For the purpose of the construction industry, joint ventures are the made up of two or more persons or organizations for the purpose of engaging in a business enterprise. Joint ventures are generally established for a single project; however they can be formed to allow the joint venture the ability to work on multiple projects. When a joint venture is formed, the amount of money, equipment and property is either contributed equally between the parties or in specified percentages by each party. A joint venture not only combines the money, equipment and property of each party, but also the skills and knowledge that each party possesses.
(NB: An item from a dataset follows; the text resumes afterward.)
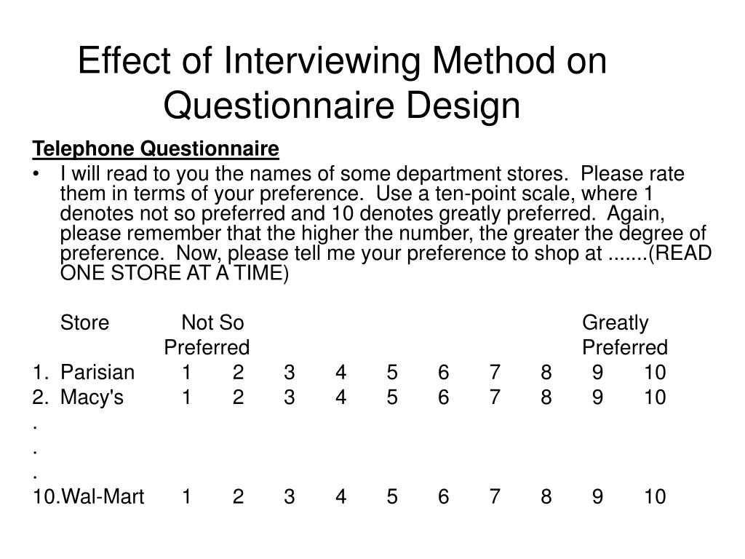
Task: Select the Wal-Mart store label
Action: pos(103,496)
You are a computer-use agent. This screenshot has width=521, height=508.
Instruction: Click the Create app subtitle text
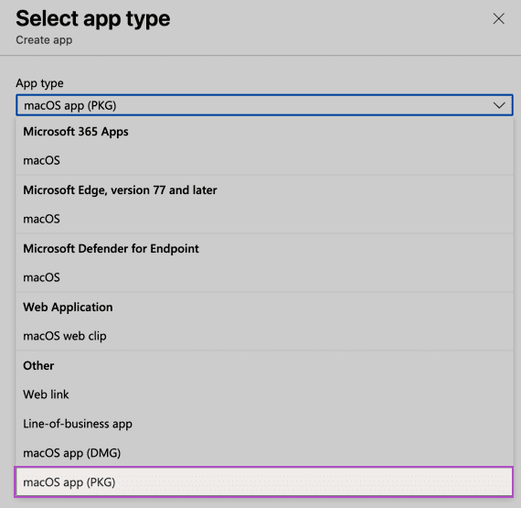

During the formation of a joint venture, a joint venture agreement must be created and signed by all parties involved. The agreement is put in place to ensure that all parties understand what the specific obligations of each party will be. The agreement details the manner in which the joint venture will operate (this includes cash flow, working capital contributions, personnel, equipment, etc.).
The reasons for establishing a joint venture can vary greatly; however some of the main reasons may include:
- Use of each partner’s skills and assets
- Increasing the amount of surety capacity available to the partner
- Increasing the financial strength of the partners for performance on a project
While joint ventures have proven to be successful in the construction industry, caution should be taken before entering into an agreement. A main consideration that must be taken into account when signed a joint venture agreement is that all parties involved in the joint venture are joint and severally liable for any default on behalf of one of the partners. Thus all partners are liable to any subcontractors, suppliers, third party claimants and sureties regardless of any provisions provided in the joint venture agreement. It is advised that any contractor wishing to enter into a joint venture agreement seek the advice of their attorney, bond/insurance broker and accountant before any agreement is made.